# Assign_Capstone_W3: Segmenting and Clustering Neighborhoods in Toronto

## Part 1

#### 1.1. Build the code to scrape the following Wikipedia page, https://en.wikipedia.org/wiki/List_of_postal_codes_of_Canada:_M, in order to obtain the data that is in the table of postal codes and to transform the data into a pandas dataframe like the one shown below

In [28]:
#Step 1 Importing libraries: 
#1.1. Library for pulling data out of HTML and XML files
from bs4 import BeautifulSoup
#1.2 Library to handle data in a vectorized manner
import pandas as pd
#1.3. library for data analsysis
import numpy as np
#1.4. Library for web scraping
import requests

print('Step 1: Libraries imported.')

Step 1: Libraries imported.


* Parse the Wikipedia page, https://en.wikipedia.org/wiki/List_of_postal_codes_of_Canada:_M,

In [29]:
# Step 2:
#2.1. parsing Wikipedia:
source = requests.get('https://en.wikipedia.org/wiki/List_of_postal_codes_of_Canada:_M').text
soup = BeautifulSoup(source, "lxml")

print('Step 2: Html page was parsed by Soup.')

Step 2: Html page was parsed by Soup.


In [30]:
# Step 3:
# Find and locate the table
table = soup.find('table', attrs={ "class" : "wikitable sortable"})

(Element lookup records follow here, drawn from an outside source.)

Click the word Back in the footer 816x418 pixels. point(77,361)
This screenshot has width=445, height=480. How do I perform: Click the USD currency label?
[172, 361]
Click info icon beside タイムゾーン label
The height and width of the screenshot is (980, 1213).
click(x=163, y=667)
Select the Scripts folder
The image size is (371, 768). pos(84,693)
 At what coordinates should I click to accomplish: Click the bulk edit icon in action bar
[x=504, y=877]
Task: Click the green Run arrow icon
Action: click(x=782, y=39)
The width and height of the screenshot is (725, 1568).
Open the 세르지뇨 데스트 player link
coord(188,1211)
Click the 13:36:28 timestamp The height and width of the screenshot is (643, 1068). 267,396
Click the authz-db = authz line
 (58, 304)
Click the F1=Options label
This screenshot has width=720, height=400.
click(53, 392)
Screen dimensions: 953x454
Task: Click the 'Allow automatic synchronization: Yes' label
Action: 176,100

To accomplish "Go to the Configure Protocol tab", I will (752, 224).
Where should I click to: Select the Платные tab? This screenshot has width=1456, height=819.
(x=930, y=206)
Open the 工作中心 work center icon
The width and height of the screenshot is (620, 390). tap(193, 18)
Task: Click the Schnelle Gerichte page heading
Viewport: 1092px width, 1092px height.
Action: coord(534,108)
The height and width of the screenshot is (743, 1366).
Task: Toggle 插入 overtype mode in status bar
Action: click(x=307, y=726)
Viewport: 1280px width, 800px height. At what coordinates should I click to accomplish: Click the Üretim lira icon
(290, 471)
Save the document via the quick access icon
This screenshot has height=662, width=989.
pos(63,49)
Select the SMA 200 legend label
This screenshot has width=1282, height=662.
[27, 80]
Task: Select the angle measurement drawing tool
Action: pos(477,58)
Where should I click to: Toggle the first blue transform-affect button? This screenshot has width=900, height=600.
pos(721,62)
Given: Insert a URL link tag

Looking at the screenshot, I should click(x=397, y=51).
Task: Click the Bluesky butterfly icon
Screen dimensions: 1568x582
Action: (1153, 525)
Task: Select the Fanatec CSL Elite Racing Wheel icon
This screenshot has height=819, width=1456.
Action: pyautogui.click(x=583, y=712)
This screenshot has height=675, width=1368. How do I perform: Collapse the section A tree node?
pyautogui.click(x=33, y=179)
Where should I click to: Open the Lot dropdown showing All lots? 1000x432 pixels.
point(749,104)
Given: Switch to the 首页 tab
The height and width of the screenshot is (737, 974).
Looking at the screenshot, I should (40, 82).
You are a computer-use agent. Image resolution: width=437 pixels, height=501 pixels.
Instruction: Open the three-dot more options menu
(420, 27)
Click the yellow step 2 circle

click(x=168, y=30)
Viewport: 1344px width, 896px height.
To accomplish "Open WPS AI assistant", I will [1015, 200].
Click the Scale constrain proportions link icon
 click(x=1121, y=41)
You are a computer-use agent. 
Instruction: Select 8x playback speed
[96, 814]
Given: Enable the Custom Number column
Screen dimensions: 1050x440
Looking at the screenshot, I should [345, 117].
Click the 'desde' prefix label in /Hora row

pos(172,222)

table_rows = table.find_all('tr')

data = []
for row in table_rows:
    data.append([t.text.strip() for t in row.find_all('td')])
    
print('Step 3: ')

Step 3: 


* extract headers

In [31]:
headers = [table_rows.text.strip() for table_rows in table.find_all('th')]
print(headers)

['Postcode', 'Borough', 'Neighbourhood']


* The dataframe will include three columns: Postcode, Borough, and Neighborhood

In [32]:
df = pd.DataFrame(data[1:], columns=['Postcode', 'Borough', 'Neighbourhood'])
df.head()

Unnamed: 0,Postcode,Borough,Neighbourhood
0,M1A,Not assigned,Not assigned
1,M2A,Not assigned,Not assigned
2,M3A,North York,Parkwoods
3,M4A,North York,Victoria Village
4,M5A,Downtown Toronto,Harbourfront


In [33]:
df.shape

(287, 3)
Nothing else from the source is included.